The rules require brokers to disclose how often they route their customers' stock orders to other brokers for execution. Brokerage houses also must disclose whether they have financial relationships with the trading firms to which they send the orders. The information is to be published every quarter on free Web sites.

In addition, trading firms, specialists on stock exchanges and the new electronic communications networks that trade stocks, known as ECNs, must issue monthly data on speed of order execution and other measures for each stock traded.

Change has swept the securities markets in recent years, as millions of new investors and increasing competition from the ECNs put pressure on the nation's two biggest exchanges, the Nasdaq Stock Market and the New York Stock Exchange.

Securities regulators, including former SEC chairman Arthur Levitt, have expressed concern that the sprouting of competing markets that don't share price information with each other could prevent investors from getting the best price on their orders.

Regulators have warned that the nation's stock markets will lose their competitive edge to foreign markets if investors lose confidence in the ability to get their trades completed at the best prices, commonly known as best execution.

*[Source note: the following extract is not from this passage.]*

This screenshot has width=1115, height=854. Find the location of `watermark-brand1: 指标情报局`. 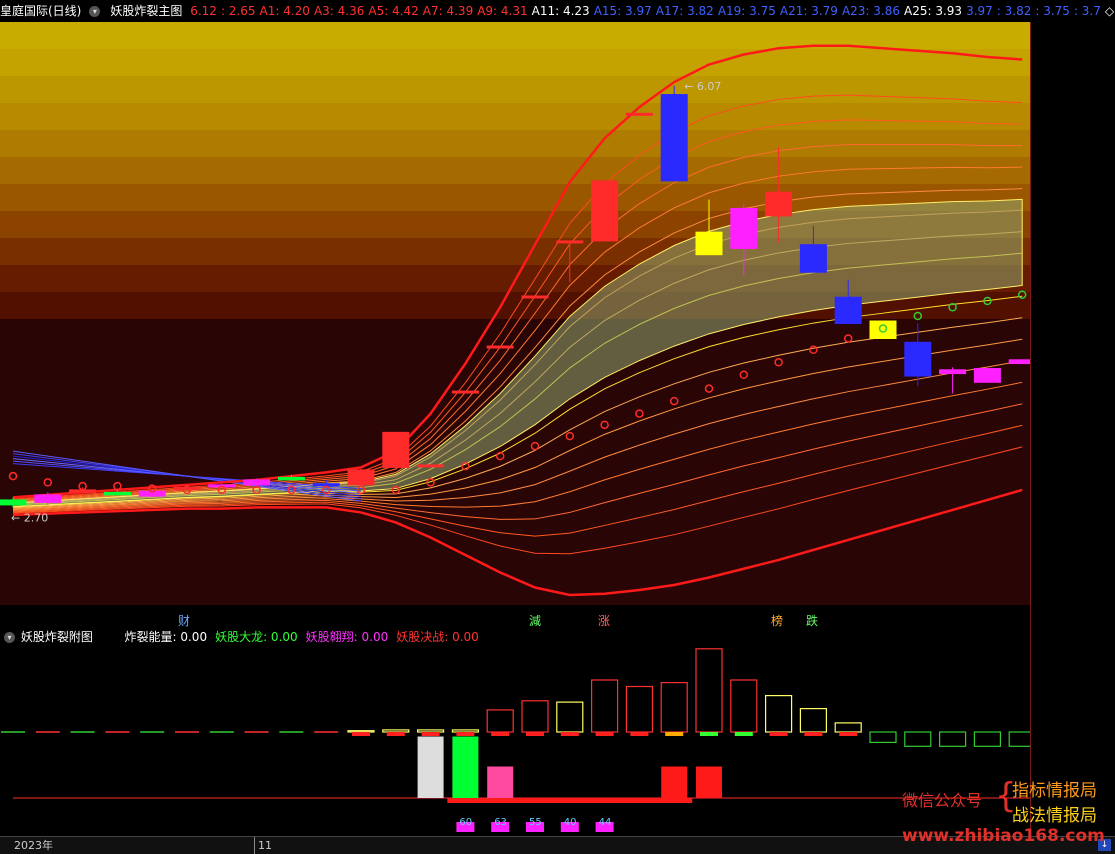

The SEC found in July 2000 that about 85 percent of market orders executed on the all-electronic Nasdaq were routed to brokers that were not quoting the best price.

Market orders are executed without regard to price. In volatile markets, execution may be at a price that is very different from the current quoted price of the stock. Limit orders, by contrast, are executed only at a price specified by the investor or better. Roughly 40 percent of orders on the Nasdaq were market orders in July 2000.